### Exercise 1
In the sign-out curriculum excerpt, what was the most common suggestion for improving the curriculum?
### Exercise 2
Please edit the sign-out curriculum excerpt starting with "The most common" and going on through "on the wards.", replacing "June" with "July", and give that part again.

### Document excerpt
During the small group session, interns tended to ramble rather than keep to a concise, structured format, but they recognized the deficiency. While they made efforts to provide anticipatory guidance, they did not always recognize when it was needed. In addition, despite repeated feedback after each subsequent sign-out, it was challenging to get interns to read back instructions, as has been recommended by JCAHO. This is a completely novel form of communication for most house staff, and their discomfort was evident.


We developed a brief, formal curriculum to teach sign-out skills to interns that incorporated a variety of instructional strategies, including discussion, modeling, individual practice, evaluation, and feedback. Overall satisfaction with the course was high and participants reported improved comfort with sign-out skills at the conclusion of the workshop.

The most common suggestion for improving the curriculum was to offer it even earlier in the academic year. One alternative would be to present the curriculum at the June intern orientation. However, this would make real-time practice with actual patients impossible. In addition, interns who have not yet done any night-time cross-coverage might have less appreciation for the types of problems commonly encountered overnight that can be avoided with good sign-out. In fact, we found that interns had difficulty with the anticipatory guidance part of sign-out, although they had already had some experience on the wards.

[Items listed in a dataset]

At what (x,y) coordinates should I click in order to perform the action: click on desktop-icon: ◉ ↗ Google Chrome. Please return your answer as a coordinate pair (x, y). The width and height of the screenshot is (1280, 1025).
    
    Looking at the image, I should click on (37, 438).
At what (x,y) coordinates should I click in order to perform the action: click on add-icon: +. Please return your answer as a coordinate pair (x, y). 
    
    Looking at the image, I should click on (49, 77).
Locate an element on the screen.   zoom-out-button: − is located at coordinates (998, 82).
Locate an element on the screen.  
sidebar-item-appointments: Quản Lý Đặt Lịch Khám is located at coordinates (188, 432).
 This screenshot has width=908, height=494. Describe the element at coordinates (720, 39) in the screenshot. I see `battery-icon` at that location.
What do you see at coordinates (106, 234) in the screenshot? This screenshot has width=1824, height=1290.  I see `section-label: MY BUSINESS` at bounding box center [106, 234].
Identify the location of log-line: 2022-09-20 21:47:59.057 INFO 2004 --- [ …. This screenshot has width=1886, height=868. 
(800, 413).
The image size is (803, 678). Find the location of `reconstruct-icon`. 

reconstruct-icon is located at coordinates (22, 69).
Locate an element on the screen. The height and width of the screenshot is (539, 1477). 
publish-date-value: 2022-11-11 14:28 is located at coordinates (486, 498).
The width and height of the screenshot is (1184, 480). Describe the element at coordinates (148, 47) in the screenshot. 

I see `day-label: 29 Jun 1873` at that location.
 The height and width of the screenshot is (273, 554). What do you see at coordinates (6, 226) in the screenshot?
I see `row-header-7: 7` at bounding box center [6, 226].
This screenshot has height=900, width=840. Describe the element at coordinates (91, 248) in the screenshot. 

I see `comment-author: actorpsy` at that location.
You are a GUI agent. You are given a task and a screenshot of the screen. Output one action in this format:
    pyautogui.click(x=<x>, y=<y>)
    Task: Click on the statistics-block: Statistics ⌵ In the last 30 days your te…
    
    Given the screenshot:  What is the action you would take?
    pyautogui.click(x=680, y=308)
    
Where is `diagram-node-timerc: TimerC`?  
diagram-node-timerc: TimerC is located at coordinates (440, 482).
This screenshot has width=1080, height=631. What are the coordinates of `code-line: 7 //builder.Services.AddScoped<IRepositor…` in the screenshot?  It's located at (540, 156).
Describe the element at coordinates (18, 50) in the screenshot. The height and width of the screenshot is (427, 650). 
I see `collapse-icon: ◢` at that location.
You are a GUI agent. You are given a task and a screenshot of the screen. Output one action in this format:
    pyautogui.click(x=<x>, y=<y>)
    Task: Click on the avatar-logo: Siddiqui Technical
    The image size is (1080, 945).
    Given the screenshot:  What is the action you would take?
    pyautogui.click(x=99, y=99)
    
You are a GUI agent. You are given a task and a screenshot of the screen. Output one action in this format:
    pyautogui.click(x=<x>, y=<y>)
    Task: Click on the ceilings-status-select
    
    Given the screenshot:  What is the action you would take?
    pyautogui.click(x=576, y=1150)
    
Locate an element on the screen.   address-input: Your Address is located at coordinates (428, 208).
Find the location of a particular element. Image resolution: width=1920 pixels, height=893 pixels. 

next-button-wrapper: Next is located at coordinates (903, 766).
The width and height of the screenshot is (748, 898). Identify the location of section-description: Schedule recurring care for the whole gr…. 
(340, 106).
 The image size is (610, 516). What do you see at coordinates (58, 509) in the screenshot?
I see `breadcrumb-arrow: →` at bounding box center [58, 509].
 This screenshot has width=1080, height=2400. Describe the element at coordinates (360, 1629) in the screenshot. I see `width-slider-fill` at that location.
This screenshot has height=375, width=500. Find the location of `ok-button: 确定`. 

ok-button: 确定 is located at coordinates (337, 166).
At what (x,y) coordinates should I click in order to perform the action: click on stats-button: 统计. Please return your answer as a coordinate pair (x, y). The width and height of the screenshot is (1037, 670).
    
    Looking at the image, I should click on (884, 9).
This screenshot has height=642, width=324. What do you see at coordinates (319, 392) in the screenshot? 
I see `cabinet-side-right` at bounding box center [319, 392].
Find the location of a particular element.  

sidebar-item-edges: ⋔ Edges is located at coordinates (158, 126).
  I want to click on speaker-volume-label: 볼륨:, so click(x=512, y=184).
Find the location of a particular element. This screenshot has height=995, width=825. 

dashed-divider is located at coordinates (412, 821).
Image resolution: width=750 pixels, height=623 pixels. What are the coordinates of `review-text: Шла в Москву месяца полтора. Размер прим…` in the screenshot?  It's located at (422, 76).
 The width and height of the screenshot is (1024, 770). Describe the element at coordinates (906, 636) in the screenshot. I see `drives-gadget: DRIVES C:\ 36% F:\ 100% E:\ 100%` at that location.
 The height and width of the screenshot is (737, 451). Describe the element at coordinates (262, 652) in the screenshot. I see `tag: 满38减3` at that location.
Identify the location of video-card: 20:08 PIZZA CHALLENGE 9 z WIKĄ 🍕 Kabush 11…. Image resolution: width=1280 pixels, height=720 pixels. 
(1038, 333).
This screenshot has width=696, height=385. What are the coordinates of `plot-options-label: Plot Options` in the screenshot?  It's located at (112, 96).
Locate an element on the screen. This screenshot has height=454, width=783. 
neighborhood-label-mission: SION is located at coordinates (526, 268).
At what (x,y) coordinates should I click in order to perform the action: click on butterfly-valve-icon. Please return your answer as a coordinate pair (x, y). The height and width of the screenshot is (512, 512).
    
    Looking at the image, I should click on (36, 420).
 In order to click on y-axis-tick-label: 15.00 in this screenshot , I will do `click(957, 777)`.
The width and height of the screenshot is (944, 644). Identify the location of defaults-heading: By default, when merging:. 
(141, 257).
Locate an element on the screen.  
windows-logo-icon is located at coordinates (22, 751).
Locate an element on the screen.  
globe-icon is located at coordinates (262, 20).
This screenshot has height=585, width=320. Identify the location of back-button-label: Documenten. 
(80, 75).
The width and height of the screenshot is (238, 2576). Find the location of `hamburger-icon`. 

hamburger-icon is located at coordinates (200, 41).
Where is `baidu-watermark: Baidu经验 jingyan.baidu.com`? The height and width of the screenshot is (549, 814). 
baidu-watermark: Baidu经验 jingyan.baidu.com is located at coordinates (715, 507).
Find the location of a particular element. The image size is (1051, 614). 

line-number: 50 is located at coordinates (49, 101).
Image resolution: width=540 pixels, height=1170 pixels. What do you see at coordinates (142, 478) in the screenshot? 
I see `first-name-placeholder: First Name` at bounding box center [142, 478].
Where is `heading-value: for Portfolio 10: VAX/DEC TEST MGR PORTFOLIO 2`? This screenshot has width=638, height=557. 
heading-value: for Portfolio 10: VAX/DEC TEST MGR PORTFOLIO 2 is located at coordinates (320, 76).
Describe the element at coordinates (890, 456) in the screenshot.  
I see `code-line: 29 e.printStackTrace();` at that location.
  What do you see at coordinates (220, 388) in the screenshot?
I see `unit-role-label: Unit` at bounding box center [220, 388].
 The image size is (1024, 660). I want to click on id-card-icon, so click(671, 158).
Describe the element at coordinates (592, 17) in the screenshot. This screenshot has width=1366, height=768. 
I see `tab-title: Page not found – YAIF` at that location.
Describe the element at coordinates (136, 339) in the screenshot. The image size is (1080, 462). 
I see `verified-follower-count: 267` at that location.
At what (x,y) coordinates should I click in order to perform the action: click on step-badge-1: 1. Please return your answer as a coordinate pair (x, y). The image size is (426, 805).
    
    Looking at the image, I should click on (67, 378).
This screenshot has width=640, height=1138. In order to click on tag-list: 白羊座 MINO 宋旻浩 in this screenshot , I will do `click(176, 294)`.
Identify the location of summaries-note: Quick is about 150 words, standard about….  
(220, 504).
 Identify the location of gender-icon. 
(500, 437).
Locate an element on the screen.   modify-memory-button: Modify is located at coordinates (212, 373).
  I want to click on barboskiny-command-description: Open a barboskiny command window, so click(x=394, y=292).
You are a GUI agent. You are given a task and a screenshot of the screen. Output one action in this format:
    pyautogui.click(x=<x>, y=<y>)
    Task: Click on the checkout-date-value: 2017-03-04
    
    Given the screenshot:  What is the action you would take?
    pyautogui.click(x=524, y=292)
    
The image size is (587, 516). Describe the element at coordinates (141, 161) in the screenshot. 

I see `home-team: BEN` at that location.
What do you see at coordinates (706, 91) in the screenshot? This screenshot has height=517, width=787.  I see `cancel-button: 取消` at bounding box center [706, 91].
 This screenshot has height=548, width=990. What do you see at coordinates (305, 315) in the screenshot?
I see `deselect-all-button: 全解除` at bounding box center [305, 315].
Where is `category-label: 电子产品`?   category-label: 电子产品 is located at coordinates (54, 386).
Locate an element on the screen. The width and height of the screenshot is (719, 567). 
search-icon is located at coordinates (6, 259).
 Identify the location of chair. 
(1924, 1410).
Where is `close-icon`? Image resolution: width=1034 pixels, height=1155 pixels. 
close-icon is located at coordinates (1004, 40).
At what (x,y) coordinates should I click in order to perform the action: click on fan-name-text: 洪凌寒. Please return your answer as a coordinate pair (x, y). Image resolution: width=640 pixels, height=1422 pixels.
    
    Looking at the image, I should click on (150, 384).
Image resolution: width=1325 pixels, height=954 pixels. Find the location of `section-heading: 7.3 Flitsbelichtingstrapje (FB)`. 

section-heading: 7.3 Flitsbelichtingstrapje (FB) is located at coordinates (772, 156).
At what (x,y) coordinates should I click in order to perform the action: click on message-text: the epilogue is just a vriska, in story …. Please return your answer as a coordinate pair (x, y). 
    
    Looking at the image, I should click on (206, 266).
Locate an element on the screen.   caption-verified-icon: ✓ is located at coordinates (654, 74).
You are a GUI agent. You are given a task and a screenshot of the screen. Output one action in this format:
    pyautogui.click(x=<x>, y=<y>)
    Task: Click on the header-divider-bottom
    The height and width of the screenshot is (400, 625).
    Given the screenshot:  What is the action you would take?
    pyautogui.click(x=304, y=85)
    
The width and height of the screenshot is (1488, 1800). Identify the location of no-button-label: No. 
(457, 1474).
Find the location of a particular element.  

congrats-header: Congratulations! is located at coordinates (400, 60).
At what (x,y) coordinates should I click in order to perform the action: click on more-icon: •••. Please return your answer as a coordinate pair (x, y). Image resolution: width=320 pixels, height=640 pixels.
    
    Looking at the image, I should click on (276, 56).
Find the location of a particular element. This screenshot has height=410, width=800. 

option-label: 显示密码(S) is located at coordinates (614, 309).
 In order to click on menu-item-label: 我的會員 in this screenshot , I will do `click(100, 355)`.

### Response box 1
To offer it even earlier in the academic year.

### Response box 2
The most common suggestion for improving the curriculum was to offer it even earlier in the academic year. One alternative would be to present the curriculum at the July intern orientation. However, this would make real-time practice with actual patients impossible. In addition, interns who have not yet done any night-time cross-coverage might have less appreciation for the types of problems commonly encountered overnight that can be avoided with good sign-out. In fact, we found that interns had difficulty with the anticipatory guidance part of sign-out, although they had already had some experience on the wards.